Nous nous regardâmes ; ma fille et moi, et nous nous mimes à rire. Alexandre et moi sommes en querelle éternelle à l’endroit de la politique.

— Et, alors, Henri V étant mort, Léon Ier montera sur le trône ?

— Oui, monsieur.

— Et qu’arrivera-t-il sous son règne ?

— Je ne vois pas plus loin ; réveillez-moi.

Je m’empressai de la réveiller ; elle ne se souvenait de rien une fois éveillée ; je lui fis quelques questions sur Lamartine, sur Ledru-Rollin, sur Grenoble, sur Henri V et sur Léon Ier.

Elle se mit à rire.

Je lui passai les deux pouces sur le front, avec volonté qu’elle se souvint, et elle se souvint à l’instant même ; je la priai de recommencer son récit, et elle le recommença, tellement fidèle, tellement dans les mêmes termes, que la personne qui avait écrit mes demandes et ses réponses à mesure qu’elle parlait, put collationner l’ancienne narration sur la nouvelle.

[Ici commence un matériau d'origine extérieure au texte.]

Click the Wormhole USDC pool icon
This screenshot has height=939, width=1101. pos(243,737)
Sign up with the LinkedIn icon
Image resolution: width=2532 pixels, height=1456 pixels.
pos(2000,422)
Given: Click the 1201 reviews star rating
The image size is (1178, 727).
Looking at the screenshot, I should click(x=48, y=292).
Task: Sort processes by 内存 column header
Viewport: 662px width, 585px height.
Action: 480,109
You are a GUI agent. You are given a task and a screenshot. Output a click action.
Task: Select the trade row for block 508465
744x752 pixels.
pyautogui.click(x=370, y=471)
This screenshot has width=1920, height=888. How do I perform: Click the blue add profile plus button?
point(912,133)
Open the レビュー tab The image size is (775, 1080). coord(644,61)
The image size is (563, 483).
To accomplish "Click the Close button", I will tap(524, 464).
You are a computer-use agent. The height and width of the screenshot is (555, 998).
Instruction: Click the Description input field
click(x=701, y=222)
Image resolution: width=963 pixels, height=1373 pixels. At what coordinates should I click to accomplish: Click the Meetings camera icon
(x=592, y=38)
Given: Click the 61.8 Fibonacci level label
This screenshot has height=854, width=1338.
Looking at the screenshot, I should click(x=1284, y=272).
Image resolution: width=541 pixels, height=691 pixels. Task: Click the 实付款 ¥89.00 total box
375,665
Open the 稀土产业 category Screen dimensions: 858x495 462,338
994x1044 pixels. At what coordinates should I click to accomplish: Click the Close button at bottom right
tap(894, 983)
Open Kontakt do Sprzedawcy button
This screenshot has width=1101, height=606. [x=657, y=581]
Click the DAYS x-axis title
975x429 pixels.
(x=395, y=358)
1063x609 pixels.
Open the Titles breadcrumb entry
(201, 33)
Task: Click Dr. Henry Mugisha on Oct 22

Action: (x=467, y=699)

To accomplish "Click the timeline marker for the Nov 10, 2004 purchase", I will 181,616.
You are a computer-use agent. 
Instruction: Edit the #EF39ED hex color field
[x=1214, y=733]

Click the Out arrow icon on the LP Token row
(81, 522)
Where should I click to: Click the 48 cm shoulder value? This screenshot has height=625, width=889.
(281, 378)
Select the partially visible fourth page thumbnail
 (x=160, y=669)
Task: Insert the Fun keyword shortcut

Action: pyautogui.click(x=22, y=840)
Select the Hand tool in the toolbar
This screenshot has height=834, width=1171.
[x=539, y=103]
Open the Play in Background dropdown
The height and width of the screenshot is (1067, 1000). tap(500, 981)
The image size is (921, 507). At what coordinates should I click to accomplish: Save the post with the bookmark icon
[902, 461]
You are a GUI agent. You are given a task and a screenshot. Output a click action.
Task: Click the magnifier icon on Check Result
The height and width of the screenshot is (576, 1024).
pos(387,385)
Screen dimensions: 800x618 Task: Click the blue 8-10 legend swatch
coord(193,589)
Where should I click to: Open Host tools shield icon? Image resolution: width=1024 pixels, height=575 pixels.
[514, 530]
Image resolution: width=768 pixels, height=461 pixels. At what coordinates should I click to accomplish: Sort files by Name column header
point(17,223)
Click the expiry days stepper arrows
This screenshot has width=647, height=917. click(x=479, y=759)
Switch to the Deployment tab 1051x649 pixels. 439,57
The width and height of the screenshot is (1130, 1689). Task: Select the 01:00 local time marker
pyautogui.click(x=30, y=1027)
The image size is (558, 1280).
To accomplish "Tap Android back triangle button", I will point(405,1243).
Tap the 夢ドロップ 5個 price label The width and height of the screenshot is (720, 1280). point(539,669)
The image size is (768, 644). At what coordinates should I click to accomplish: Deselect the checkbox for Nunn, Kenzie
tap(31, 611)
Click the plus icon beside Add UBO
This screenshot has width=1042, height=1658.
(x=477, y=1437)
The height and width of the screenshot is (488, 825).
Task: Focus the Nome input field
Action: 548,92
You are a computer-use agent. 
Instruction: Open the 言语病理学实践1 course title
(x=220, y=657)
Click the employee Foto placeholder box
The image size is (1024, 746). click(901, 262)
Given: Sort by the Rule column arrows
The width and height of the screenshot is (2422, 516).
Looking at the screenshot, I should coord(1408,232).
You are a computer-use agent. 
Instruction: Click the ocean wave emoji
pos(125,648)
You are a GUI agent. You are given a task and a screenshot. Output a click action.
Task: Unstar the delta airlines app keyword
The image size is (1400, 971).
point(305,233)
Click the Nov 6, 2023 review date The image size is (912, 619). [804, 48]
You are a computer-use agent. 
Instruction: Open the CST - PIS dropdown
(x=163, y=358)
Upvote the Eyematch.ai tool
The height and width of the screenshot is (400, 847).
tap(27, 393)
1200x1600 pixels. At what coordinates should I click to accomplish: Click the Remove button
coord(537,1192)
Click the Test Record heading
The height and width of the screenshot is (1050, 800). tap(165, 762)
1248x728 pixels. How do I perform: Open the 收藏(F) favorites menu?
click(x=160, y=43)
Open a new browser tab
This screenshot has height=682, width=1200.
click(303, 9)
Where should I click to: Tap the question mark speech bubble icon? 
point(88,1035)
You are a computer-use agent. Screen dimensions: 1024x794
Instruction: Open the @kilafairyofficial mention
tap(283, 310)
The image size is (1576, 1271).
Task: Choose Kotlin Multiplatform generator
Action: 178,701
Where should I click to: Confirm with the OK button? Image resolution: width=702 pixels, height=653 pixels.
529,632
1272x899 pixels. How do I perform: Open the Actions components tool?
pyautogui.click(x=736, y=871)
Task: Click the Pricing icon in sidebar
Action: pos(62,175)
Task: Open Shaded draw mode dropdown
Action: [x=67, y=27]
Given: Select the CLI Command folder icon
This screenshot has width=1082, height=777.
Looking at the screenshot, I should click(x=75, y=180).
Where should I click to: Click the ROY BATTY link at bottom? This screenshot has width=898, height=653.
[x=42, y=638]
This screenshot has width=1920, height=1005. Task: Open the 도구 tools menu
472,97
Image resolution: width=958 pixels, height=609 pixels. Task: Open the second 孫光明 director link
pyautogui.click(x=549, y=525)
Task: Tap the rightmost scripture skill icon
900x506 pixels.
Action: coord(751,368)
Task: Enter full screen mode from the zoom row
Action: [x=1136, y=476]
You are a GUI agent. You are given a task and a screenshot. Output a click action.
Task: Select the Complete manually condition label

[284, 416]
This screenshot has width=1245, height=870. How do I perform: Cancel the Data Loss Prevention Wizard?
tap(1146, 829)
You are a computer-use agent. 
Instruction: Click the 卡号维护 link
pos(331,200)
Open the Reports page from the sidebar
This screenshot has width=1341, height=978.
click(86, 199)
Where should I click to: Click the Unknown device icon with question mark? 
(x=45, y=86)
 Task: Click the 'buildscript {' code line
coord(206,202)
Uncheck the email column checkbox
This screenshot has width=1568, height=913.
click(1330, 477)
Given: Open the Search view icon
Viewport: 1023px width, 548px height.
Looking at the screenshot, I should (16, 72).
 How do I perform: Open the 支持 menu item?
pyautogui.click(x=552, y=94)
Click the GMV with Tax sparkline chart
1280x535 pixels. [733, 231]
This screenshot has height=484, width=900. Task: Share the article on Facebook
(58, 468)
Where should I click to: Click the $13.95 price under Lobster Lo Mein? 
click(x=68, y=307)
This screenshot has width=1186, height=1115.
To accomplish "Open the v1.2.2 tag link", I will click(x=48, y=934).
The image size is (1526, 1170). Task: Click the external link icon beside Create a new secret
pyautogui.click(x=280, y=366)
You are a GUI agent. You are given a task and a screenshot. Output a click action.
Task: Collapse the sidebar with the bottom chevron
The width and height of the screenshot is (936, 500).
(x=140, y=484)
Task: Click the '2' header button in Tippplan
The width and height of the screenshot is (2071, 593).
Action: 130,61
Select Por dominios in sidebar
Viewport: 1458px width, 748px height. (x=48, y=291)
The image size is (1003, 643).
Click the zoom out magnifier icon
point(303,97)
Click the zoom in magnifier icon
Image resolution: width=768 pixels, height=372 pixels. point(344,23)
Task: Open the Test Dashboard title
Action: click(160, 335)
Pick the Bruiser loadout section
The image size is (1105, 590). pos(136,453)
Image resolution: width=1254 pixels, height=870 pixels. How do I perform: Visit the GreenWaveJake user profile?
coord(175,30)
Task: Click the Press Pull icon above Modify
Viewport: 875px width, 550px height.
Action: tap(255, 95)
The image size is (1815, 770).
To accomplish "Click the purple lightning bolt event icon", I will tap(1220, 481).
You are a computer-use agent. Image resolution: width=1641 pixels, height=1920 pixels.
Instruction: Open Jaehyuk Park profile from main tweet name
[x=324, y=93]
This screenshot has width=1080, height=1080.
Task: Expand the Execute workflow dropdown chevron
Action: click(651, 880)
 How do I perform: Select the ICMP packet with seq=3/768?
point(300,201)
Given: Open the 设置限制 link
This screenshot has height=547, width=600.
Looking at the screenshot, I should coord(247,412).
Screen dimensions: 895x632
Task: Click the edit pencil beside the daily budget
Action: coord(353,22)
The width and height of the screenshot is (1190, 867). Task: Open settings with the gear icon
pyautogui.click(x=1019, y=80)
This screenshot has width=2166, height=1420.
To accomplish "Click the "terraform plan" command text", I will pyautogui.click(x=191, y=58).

Depuis, et à plusieurs reprises, je renouvelai d’autres expériences sur cette enfant ; jamais chez elle, ou plutôt sur elle, la puissance magnétique n’eut de limites ; je la rendais muette, aveugle, sourde à volonté ; et, d’un mot, je lui rendais toutes ses facultés, et les poussais à un degré de perfection qui semblait dépasser les bornes des sens mortels.

Par exemple, on la plaçait au piano, — endormie ou éveillée, peu importait ; — elle commençait une sonate ; une des personnes présentes m’indiquait tout bas l’air qu’elle désirait que l’enfant jouât, au lieu de sa sonate : la sonate cessait à l’instant, et l’enfant, du moment que j’avais étendu la main vers elle, jouait l’air demandé.